- _Stored items_:
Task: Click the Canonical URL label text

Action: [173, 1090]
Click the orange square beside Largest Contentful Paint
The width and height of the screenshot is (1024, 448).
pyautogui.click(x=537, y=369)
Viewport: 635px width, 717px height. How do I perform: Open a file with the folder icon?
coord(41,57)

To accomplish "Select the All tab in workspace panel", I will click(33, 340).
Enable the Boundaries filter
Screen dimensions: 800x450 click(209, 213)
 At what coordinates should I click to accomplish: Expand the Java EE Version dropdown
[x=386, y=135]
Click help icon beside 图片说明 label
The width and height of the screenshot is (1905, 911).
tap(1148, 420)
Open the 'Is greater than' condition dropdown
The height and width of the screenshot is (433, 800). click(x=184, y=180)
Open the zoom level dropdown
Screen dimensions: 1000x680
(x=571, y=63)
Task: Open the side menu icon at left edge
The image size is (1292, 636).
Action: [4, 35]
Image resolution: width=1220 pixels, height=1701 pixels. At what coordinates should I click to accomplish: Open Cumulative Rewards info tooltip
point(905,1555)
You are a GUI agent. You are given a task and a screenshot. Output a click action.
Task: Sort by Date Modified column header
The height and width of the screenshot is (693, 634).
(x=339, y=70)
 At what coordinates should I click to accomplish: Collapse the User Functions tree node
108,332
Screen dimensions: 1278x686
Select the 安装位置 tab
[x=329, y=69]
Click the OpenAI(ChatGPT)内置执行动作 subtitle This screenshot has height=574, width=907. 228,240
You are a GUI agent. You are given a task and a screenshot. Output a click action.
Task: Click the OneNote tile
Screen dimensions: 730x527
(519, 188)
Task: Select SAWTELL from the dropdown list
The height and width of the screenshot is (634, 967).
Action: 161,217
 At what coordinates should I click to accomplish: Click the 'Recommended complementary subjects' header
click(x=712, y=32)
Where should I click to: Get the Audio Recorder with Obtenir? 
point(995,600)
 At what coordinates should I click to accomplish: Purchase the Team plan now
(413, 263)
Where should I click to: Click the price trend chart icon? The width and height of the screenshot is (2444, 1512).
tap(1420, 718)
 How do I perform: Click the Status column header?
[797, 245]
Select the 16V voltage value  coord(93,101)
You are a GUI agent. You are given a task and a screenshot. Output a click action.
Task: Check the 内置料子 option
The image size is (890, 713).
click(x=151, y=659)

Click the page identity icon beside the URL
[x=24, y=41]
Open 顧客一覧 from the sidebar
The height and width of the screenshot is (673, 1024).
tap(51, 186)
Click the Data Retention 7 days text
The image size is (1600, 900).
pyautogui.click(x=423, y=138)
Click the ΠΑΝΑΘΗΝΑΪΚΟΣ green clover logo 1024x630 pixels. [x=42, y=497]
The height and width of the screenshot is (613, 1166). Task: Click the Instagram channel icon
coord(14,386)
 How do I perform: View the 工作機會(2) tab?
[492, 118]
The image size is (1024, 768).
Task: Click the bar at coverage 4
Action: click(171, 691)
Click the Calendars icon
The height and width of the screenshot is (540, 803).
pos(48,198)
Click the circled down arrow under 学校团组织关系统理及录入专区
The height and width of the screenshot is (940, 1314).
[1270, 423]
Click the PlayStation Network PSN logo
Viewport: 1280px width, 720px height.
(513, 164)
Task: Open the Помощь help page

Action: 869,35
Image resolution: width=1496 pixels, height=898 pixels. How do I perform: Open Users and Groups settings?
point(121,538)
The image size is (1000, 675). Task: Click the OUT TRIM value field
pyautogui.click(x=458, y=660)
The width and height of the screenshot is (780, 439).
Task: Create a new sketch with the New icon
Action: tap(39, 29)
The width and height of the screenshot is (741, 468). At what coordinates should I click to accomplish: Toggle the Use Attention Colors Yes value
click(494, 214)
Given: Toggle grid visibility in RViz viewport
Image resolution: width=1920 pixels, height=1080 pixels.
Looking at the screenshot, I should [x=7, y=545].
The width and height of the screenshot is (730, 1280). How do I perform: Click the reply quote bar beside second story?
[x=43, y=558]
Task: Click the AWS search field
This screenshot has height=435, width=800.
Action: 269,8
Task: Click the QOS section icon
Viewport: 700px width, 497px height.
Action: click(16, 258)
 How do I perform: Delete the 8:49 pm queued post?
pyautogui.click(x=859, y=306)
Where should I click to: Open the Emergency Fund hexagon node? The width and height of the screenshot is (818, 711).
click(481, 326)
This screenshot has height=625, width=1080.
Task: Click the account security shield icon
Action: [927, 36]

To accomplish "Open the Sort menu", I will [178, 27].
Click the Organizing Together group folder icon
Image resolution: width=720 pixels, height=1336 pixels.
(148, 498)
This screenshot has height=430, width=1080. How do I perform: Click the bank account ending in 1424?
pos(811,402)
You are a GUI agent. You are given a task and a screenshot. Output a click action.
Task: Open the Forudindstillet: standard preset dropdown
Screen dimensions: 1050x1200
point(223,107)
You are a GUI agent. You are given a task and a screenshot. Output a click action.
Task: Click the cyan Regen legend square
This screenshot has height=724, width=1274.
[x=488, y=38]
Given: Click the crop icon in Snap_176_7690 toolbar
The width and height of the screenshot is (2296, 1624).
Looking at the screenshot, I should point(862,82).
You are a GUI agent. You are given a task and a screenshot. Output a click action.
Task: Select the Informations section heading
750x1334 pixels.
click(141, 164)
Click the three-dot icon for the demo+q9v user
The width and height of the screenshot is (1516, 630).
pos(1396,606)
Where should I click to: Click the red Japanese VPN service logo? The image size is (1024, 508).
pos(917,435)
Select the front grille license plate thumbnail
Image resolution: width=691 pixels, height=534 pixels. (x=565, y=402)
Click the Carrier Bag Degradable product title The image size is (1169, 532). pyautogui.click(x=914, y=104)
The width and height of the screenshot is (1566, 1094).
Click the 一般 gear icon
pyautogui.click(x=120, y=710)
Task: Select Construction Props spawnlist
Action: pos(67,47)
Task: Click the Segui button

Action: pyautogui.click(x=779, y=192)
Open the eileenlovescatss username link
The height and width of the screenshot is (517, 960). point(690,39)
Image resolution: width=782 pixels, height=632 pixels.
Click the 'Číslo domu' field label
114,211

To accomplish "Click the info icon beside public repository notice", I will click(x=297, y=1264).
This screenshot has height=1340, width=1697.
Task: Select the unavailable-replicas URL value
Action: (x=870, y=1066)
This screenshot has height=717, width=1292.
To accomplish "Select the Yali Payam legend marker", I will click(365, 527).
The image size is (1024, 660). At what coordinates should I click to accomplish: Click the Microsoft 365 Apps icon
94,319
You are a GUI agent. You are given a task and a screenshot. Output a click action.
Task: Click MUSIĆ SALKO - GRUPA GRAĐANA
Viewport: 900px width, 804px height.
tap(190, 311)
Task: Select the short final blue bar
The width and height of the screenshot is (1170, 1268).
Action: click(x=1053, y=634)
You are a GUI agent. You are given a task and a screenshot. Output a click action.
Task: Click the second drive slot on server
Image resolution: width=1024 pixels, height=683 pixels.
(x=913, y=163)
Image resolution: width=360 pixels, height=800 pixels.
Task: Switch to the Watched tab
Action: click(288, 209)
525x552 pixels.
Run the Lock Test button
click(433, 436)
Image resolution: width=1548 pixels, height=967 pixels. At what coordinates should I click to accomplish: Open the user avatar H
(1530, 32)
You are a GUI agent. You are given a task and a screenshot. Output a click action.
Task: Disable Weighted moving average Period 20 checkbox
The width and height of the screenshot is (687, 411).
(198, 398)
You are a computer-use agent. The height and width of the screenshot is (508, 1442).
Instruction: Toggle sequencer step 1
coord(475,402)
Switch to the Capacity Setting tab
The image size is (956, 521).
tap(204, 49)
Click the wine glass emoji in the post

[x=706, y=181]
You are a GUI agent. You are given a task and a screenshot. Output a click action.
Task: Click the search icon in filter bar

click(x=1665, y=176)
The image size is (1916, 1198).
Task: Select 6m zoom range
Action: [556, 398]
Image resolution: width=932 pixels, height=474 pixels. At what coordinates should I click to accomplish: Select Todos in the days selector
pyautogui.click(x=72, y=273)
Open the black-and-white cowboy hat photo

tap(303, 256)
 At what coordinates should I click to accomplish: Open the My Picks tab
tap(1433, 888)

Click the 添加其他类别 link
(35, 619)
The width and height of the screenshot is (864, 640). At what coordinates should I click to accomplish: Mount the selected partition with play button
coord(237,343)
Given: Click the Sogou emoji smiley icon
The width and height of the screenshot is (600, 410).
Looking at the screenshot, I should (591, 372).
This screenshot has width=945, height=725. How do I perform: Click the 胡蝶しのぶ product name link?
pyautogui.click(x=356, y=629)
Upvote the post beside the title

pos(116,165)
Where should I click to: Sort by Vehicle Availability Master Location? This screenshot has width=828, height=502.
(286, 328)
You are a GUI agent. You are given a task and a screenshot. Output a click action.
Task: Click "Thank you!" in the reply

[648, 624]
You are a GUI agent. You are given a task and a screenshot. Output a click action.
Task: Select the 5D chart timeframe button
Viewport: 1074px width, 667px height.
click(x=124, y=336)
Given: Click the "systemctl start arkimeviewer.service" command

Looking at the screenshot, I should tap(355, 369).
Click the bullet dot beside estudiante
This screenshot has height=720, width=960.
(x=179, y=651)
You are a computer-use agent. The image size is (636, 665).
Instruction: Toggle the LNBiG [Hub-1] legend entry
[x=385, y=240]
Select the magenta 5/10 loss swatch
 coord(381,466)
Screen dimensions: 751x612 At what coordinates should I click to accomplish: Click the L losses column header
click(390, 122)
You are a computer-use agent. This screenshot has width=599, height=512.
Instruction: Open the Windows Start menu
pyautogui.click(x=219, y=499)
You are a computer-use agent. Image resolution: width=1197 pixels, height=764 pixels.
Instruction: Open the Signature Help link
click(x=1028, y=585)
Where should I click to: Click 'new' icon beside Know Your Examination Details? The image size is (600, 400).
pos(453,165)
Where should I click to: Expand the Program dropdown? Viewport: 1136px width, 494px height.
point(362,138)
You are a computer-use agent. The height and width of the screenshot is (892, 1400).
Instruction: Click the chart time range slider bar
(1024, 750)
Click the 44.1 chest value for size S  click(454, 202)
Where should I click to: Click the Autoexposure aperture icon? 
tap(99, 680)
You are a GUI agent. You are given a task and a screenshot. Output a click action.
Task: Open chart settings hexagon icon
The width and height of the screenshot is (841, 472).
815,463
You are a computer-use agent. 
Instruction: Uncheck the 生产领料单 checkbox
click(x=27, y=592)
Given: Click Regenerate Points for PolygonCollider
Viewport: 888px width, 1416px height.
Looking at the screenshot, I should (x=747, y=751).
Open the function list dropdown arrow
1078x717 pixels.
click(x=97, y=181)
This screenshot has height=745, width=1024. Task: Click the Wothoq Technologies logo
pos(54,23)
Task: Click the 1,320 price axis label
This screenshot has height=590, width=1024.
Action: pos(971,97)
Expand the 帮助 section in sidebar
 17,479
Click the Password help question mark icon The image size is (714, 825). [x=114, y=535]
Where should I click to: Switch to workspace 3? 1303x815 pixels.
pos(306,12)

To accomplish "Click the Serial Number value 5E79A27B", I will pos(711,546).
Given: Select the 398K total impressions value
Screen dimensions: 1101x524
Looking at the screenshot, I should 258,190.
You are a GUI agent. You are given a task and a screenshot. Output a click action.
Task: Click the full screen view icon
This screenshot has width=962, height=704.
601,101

- _WHAT THIS TASK INVOLVES_:
Return all lines from the entries that contain the string "square".

- _EXPECTED OUTPUT_:
Click the orange square beside Largest Contentful Paint
Task: Click the cyan Regen legend square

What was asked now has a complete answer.